L’avenir du développeur web est-il mis en péril par l’intelligence artificielle ? Un métier pourrait donc être à la fois «tendance», convoité par les entreprises… mais dont les jours sont déjà comptés.
Le métier de développeur web a le vent en poupe. Depuis les années de la bulle internet, entre 1990 et 2000, et depuis 2005, les entreprises qui opèrent leur transformation digitale se les arrachent. Si bien que sur le marché du travail, le développeur est un profil rare.
La pénurie dure depuis plusieurs années. En matière de formation, l’offre s’est donc très largement élargie pour satisfaire la demande. «Apprendre à coder est devenu une obsession, explique au Figaro Noël Paganelli, patron de «La Capsule Academy», une école de code lyonnaise.
Jeunes diplômés d’écoles de commerce, actifs de 30-35 ans en reconversion… L’attrait pour le code et le métier de développeur ne cesse de s’accroître.»
Développeur web, le métier de demain? Si l’on en croit la demande des entreprises et les salaires – parfois mirobolants – que l’on propose pour ce poste, il est fort aisé de le croire…
Dans une étude dévoilée par LinkedIn en 2016, on constate que les profils de ceux qui savent coder, développer, programmer et vendre occupent les premières places du «top 20» des métiers les plus recherchés sur le réseau social professionnel.
Et pourtant, «développeur» fait partie de ces métiers qui ont le vent en poupe mais dont l’existence est d’ores et déjà mise en péril par l’intelligence artificielle.

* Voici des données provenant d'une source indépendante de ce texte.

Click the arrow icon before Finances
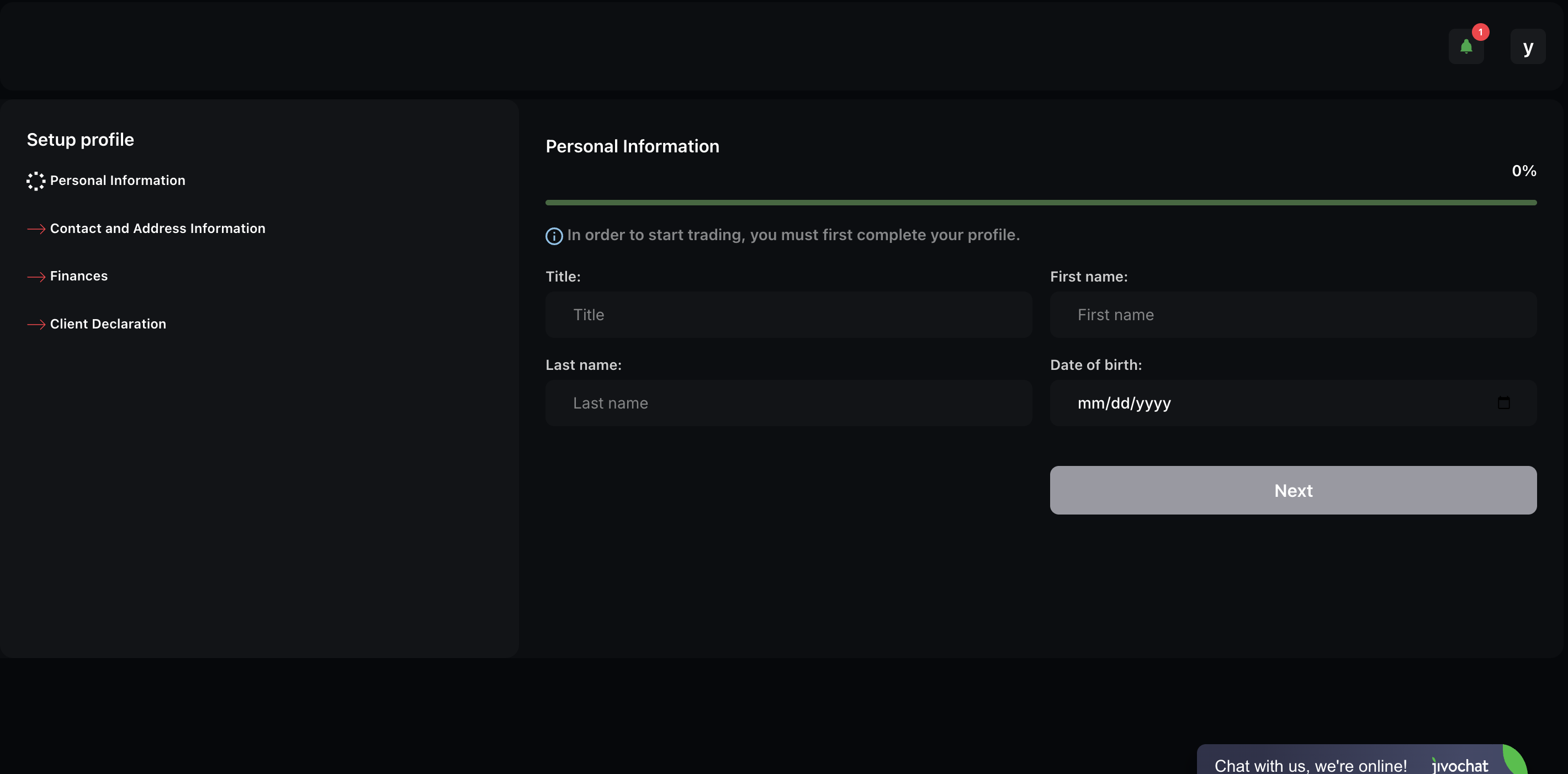 [36, 276]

Paradoxal? «La machine de l’IA est en marche, et l’on sait que cette pénurie de développeurs est provisoire», précise Noël Paganelli, qui cherche à anticiper les dégâts que vont causer l’IA à son offre de formation… en même temps qu’il la développe! «On sent le vent tourner.
Et on réfléchit pour s’armer le mieux possible afin d’humaniser notre travail et amplifier la partie créative», précise-t-il.
– Quel degré de créativité pourra atteindre l’IA?
«Humaniser son travail.» Et se demander quelle tâche peut être copiée par l’IA et quelle tâche ne peut – a priori – pas l’être.
«La vérité est grise, explique au Figaro Philippe Silberzahn, professeur à l’EM Lyon et chercheur associé à l’École Polytechnique.
Beaucoup d’aspects du codage vont être automatisés, et donc penser que «tout le monde doit apprendre à coder» me semble idiot, même si une culture du codage est intéressante et utile, tout comme une culture classique. Mais à mon avis, il restera toujours des domaines où la créativité du codeur sera nécessaire.
C’est d’ailleurs vrai, je crois, dans tous les domaines.» Tout ce qui est lié à la créativité fait effectivement partie des plates bandes sur lesquelles l’IA interviendra plus difficilement.
– Lire aussi: Intelligence artificielle: quand Elon Musk s’alarme de ses propres créations
La question est donc: jusqu’où va pouvoir aller l’IA en matière de créativité? «Un développeur ne fait pas que du code, il travaille en équipe, il réfléchit au sens de son travail…
Ce sont plus que des tâches purement automatisables», observe Noël Paganelli. Même analyse pour Philippe Silberzahn, qui explique avec bon sens qu’un informaticien «doit réfléchir à son algorithme avant de coder.
Comme toujours, dès qu’on rentre dans la véritable nature de ce que FAIT un expert, on s’aperçoit que les possibilités d’automatisation complète diminuent.»
Pourtant, certaines expériences montrent d’ores et déjà que l’IA faible est capable de création: dès 2015, AlphaGo – une IA développée par une filiale de Google – a battu le champion européen du jeu de Go avec un score sans appel: 5 à 0.
En 2017, la même IA a battu cette fois-ci Ke Jie, le champion du monde.
Un résultat qui démontre que l’expérience et l’intelligence humaine acquise depuis des millénaires n’a pas suffi à déjouer l’intelligence artificielle.